Open bennahugo opened 3 years ago

bennahugo commented 3 years ago

@landmanbester raised this one with me Ok - blaming this one on poor choice of documentation in setjy: It says

example:  fluxdensity=[2.63,0.21,-0.33,0.02]  
          will put in I,Q,U,V flux densities of 2.63,0.21,-0.33,  
  and 0.02, respectively, in the model column.  

    spix -- Spectral index for I flux density (a float or a list of float values):  
       where S = fluxdensity * (freq/reffreq)**(spix[0]+spix[1]*log(freq/reffreq)+..)  

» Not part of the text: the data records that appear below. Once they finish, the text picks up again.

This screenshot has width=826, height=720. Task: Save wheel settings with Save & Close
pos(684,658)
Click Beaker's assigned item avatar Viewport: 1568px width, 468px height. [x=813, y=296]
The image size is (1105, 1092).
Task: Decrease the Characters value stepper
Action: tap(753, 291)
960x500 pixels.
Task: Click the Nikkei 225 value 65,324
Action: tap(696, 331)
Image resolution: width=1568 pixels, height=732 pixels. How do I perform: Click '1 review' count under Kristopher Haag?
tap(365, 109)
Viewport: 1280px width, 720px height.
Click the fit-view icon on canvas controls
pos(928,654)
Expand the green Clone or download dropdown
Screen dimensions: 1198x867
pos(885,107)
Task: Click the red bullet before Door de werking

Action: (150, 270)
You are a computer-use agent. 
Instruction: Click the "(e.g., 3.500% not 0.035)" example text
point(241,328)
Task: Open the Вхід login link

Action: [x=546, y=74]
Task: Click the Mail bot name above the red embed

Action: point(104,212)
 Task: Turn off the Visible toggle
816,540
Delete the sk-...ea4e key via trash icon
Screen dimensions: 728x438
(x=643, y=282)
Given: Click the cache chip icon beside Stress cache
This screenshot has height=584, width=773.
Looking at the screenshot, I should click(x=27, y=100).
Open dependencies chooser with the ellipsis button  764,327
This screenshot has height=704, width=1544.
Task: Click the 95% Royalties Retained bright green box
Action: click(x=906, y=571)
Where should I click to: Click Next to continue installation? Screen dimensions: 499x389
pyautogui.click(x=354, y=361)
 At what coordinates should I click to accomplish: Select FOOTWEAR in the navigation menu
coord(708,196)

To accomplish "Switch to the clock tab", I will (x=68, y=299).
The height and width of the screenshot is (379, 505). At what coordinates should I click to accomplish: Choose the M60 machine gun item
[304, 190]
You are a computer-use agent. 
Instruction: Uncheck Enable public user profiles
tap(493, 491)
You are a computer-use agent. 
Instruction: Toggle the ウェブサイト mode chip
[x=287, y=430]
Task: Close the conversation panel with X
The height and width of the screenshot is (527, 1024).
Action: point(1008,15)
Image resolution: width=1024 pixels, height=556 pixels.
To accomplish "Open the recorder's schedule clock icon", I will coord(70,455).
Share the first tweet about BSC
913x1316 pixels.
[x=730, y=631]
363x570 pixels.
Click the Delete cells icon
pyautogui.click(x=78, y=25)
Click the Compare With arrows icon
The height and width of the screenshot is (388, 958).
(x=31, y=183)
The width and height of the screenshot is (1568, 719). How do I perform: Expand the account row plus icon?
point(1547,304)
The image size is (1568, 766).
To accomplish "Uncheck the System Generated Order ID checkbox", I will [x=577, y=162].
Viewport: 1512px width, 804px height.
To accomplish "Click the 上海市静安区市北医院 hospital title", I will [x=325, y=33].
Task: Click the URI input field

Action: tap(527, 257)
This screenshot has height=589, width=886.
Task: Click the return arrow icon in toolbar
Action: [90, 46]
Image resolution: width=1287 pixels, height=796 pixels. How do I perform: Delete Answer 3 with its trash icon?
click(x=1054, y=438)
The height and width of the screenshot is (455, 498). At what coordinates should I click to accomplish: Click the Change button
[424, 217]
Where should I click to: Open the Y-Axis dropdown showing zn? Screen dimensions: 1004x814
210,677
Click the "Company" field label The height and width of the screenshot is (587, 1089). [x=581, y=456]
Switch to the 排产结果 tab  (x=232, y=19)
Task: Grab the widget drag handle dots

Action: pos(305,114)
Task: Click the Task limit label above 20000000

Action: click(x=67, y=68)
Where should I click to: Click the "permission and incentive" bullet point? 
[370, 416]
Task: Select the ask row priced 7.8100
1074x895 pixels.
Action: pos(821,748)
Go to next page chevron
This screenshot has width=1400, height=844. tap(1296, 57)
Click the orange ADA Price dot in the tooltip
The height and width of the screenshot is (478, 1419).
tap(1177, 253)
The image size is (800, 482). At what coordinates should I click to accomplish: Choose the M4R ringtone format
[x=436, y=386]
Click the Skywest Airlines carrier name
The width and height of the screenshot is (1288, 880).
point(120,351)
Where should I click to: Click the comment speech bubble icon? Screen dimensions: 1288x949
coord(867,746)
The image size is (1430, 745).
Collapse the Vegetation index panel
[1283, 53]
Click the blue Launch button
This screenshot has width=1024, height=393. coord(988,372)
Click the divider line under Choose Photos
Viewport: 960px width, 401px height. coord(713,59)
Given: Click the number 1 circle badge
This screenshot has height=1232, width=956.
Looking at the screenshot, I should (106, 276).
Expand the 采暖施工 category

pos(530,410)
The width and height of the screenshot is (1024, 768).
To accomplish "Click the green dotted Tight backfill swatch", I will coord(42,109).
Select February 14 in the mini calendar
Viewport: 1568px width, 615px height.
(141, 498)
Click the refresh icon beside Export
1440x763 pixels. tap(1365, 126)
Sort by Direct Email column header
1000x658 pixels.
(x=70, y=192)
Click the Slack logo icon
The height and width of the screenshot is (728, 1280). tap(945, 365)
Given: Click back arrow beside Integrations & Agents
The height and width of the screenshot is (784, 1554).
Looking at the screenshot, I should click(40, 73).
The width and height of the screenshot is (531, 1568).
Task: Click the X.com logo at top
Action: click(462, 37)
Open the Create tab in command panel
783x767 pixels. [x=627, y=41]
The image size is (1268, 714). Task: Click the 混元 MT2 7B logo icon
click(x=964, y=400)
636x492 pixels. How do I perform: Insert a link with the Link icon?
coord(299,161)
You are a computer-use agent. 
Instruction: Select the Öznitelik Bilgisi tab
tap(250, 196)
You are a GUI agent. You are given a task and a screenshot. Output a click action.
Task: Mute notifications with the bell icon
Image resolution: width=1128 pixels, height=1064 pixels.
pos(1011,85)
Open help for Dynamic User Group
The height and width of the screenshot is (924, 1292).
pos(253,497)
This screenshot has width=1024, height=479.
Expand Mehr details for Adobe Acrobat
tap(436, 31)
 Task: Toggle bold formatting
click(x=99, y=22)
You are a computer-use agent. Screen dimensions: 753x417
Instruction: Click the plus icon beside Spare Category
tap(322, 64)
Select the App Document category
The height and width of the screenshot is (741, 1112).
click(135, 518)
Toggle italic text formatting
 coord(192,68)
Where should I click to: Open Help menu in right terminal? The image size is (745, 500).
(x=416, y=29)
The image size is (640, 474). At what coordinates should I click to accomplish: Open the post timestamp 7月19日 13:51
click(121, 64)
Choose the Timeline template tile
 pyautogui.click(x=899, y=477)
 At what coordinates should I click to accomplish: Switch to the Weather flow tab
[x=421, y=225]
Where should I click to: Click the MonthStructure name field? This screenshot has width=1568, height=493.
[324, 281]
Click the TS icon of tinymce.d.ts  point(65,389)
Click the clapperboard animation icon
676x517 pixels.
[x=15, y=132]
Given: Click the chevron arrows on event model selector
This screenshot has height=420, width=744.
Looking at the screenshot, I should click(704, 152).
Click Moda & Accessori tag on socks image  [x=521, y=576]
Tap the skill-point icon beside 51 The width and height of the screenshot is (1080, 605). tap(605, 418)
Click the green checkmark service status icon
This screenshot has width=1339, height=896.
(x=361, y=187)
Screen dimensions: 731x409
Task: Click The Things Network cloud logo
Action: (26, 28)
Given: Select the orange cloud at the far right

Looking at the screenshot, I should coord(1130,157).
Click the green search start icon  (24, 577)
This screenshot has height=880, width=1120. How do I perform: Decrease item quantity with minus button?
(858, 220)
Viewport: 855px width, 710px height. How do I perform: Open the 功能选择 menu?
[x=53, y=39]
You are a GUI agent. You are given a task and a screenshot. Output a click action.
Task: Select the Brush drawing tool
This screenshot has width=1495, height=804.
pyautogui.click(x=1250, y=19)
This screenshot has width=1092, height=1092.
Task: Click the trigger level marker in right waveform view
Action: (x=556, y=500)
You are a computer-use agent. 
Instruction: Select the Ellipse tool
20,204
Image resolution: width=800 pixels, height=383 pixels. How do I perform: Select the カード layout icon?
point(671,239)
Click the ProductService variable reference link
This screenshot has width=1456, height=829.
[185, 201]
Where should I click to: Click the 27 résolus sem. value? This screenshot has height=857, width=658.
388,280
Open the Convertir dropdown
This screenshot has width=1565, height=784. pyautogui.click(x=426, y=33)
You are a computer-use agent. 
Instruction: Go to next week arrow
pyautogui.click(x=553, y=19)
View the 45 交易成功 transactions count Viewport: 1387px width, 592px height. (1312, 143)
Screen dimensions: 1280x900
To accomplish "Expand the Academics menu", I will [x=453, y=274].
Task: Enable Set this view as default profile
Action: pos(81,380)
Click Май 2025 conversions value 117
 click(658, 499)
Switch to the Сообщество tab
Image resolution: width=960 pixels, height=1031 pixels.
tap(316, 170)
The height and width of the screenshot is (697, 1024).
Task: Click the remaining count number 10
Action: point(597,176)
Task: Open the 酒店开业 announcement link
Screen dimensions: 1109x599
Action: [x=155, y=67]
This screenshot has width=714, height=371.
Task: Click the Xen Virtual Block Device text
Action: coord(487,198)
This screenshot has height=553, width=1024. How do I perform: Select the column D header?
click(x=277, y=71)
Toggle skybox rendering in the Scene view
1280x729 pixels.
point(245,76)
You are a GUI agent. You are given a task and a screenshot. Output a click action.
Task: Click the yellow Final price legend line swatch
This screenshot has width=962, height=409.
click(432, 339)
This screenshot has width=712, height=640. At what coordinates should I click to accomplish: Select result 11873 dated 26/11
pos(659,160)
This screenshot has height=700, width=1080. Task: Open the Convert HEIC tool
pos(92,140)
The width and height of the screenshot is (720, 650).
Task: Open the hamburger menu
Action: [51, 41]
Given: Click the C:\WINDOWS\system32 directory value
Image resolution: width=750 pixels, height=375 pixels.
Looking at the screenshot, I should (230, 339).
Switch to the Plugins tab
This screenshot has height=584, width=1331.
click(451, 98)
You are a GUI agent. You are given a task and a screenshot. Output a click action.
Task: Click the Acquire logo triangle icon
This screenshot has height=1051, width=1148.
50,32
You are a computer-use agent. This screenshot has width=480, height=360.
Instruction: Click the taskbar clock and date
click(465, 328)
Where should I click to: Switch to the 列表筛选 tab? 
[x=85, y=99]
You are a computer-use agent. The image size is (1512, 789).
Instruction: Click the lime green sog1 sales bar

where they mean log10 not log!

Consequently any codepath options using https://github.com/caracal-pipeline/caracal/blob/master/caracal/dispatch_crew/catalog_parser.py#L203 will return spectra that are way off - I think the ancient point source coefficient model for PKS B 0407 will be affected, but not that returned in the lsm or the wsclean crystalball catalogs I provided to the observatory (which I think @KshitijT now uses in the pipeline right?)

Any case please take note - your flux scales may be way off what they should be in that codepath!

KshitijT commented 3 years ago

Thanks for the warning @bennahugo and @landmanbester; I'll check this out. I haven't yet added the UHF models to master - but that's anyway not going to work for L band, right? The default for MeerKAT is indeed the lsm for now from what I remember offhand.

bennahugo commented 3 years ago

This is just 1934 which I quickly plotted the coefficients from the reynolds 94 paper for: image and this is what you get if you convert with the code as it stands (just pulled the method out for ease of comparison with a small sim'd db): image

bennahugo commented 3 years ago

ok @KshitijT just note those lsms are old they have to be replaced with the crystalball models I provided you - the spectra off axis are not great in those models.

The crystalball models are already in use in the sdp pipeline and the reductions I do offline.

KshitijT commented 3 years ago

ok @KshitijT just note those lsms are old they have to be replaced with the crystalball models I provided you - the spectra off axis are not great in those models.

Cool, I'll try modifying the crosscal worker (that nest of vipers) accordingly.

bennahugo commented 3 years ago

Also note the meqtrees convention is log (ie. np.ln) not log10 so there is a slight difference between that and casa setjy. Fuck all these small differences in convention is maddening

KshitijT commented 3 years ago

Also note the meqtrees convention is log (ie. np.ln) not log10 so there is a slight difference between that and casa setjy. Fuck all these small differences in convention is maddening

Well but the plan is to put those lsms in the dust bin, right? So meqtrees convention shouldn't matter?

bennahugo commented 3 years ago

yup please do - just noted here for reference

o-smirnov commented 3 years ago

Hmmm, this one was pretty nasty, eh? So anyone that wasn't using meerkat_skymodels: true in Caracal until a month ago (i.e. me) was using the blue bandpass model instead of the orange one. In-band spectral indices, you say? :man_facepalming:

image

bennahugo commented 3 years ago

Yup.... please use the wsclean component catalogs - not the lsms - these are the ones used in the SP pipeline. Wonder how many papers have an incorrect flux scale and inband SPI as a result???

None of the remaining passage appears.